The best way to know if your chicken is done is to use a thermometer and get an internal temperature of 165 degrees. But once the meat starts pulling away from the bone it’s usually close.

Let it rest for at least 10 minutes if not longer before eating. We served our with pasta salad. It’s really good that day. But somehow ten times better the next day, cold out of the fridge.

 

The Quick Pickle

pickled onions - Fisher Hill Farm

Pickling has a couple of purposes.

The first is to alter the flavor of the veggie to create something new, a compliment to a dish or sandwich. But the second part is to allow the same veggie to last a bit longer in your fridge or if you practicing canning and preserving, your pantry or cupboard.

This recipe is a quick pickle recipe that does not include canning. Canning is a separate art and takes some time and extra equipment that not everyone has. But you can use this quick pickling recipe and it only takes a few minutes to prepare.

As you’ll see in the video, we used three different types of vinegar. Honestly that’s not necessary at all. Any vinegar will work just fine but if you have different types of vinegar, combination of them produce slightly different flavors. Balsamic vinegar produces a fruity flavor, especially when sugar is added that enhances the red onion and makes it very sweet.

What You’ll Need:

Two medium size or one large Fisher Hill Farm Red Onion

3/4 cup vinegar

3/4 cup water

1/3 cup granulated sugar

2 heaping Tablespoons of Kosher Salt

What You’ll Do:

Put all that stuff in a pot and put it on low to medium heat.
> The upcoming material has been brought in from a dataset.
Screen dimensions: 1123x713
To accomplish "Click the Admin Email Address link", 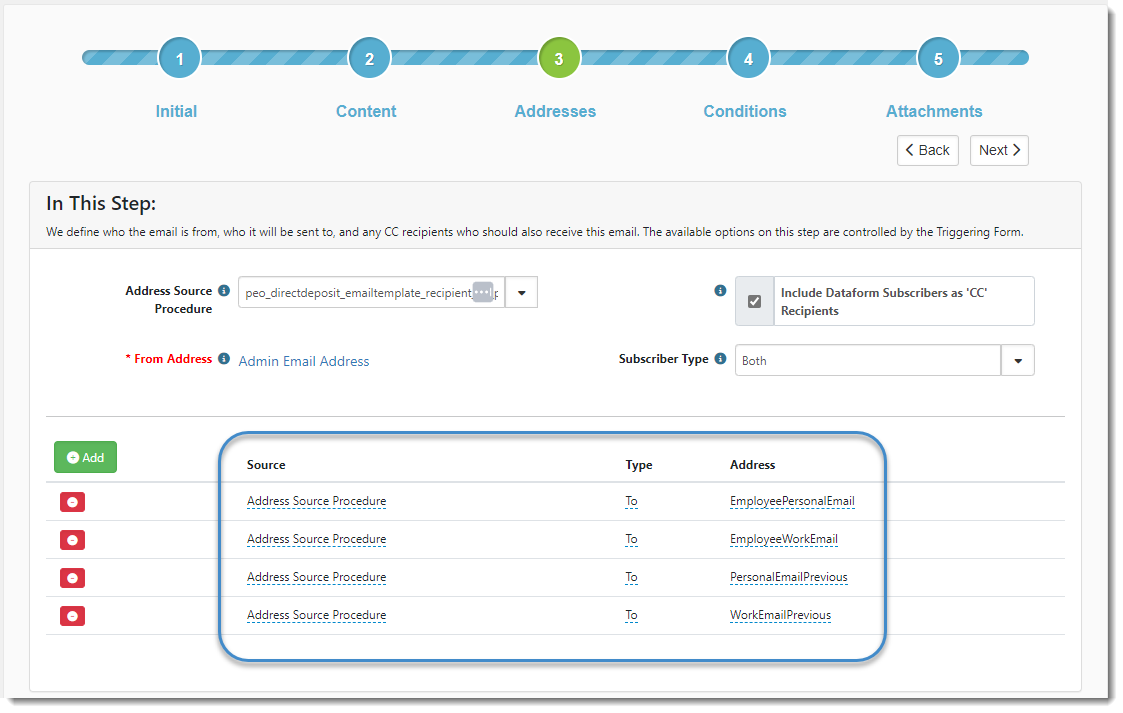I will click(x=304, y=361).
You don’t want it to boil, but rather get hot enough to dissolve the sugar and salt and help quicken the pickling process. Slice your onions as thin as you can and place them in a non reactive container. Once the vinegar solution has dissolved all the sugar and salt, pour it over top of the onions, lightly put the top on, let it get to room temperature and then put it in the fridge.

12 hours is best before you eat it, more is fine too. But if you don’t wait long enough the onions will not have time to macerate and the flavors will have yet to combine. We’ve used this basic recipe on:

Onions

Jalapenos

Cauliflower (chopped thin)

Carrots (chopped thin)

Green beans

Scapes

Asparagus

Parsnips

Fennel

Try it out! See what you think. Maybe you want it to be spicy and you could add some crushed red pepper. Or maybe you could use rhubarb and add allspice and clove to it. The options are endless and delicious.